### Task
Filter the data below for the string "agent" and copy each matching line.

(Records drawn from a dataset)
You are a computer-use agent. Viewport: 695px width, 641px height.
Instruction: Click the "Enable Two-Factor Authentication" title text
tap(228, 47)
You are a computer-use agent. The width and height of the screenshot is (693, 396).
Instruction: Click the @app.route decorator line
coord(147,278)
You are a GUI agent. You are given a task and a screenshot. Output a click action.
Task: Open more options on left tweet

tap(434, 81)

--

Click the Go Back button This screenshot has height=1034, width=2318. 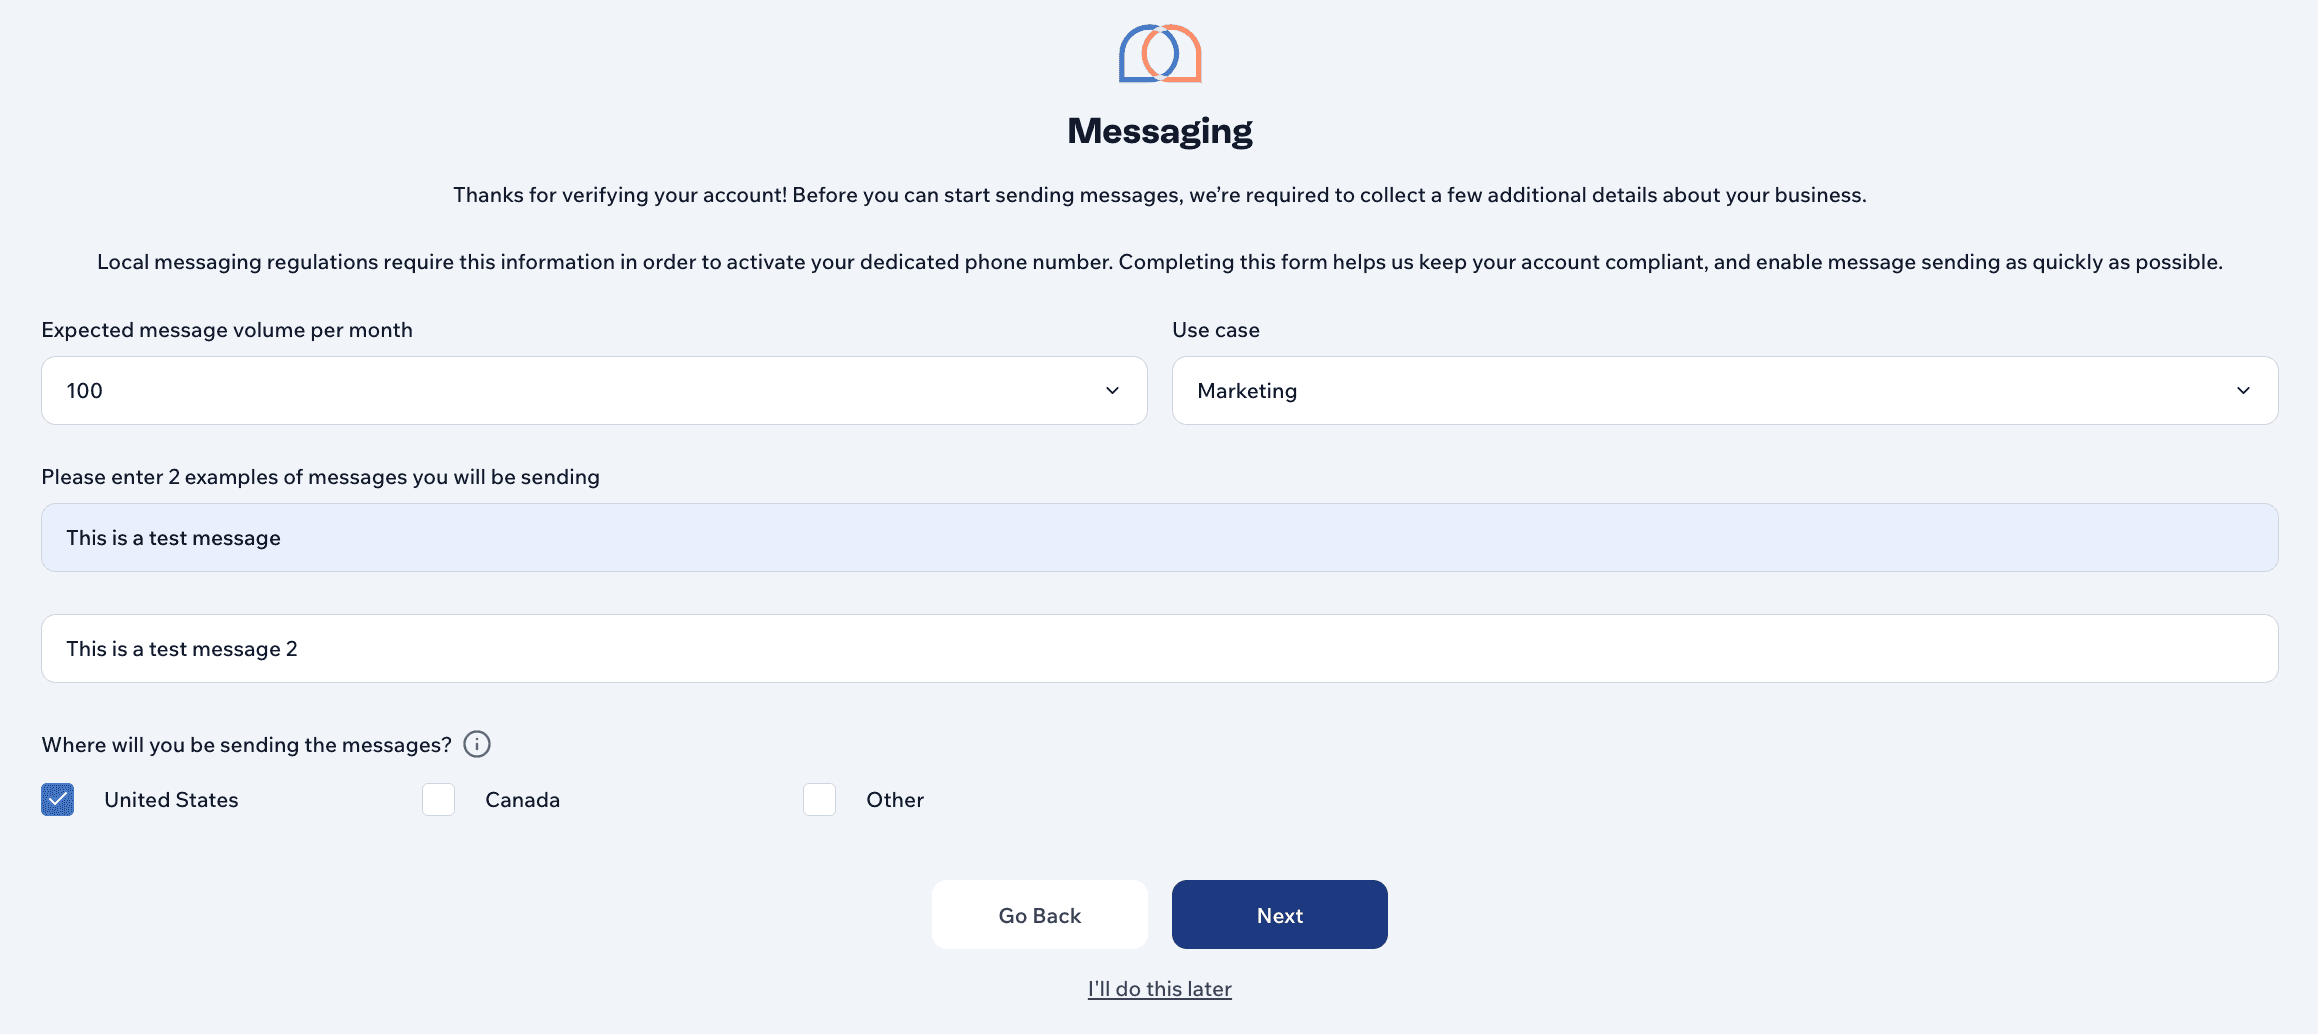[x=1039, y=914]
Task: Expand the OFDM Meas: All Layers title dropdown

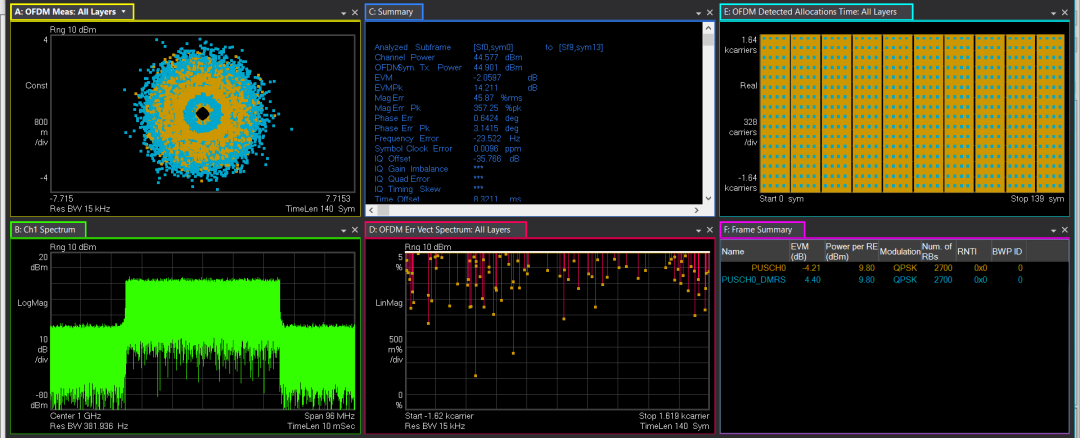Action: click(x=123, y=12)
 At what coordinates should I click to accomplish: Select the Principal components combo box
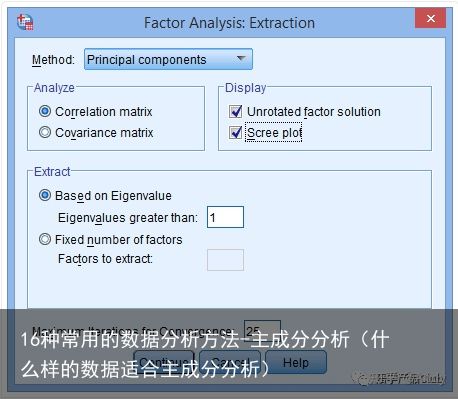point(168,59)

### Output for this exercise
You are a computer-use agent. Viewport: 695px width, 641px height.
You are a computer-use agent. The width and height of the screenshot is (693, 396).
You are a GUI agent. You are given a task and a screenshot. Output a click action.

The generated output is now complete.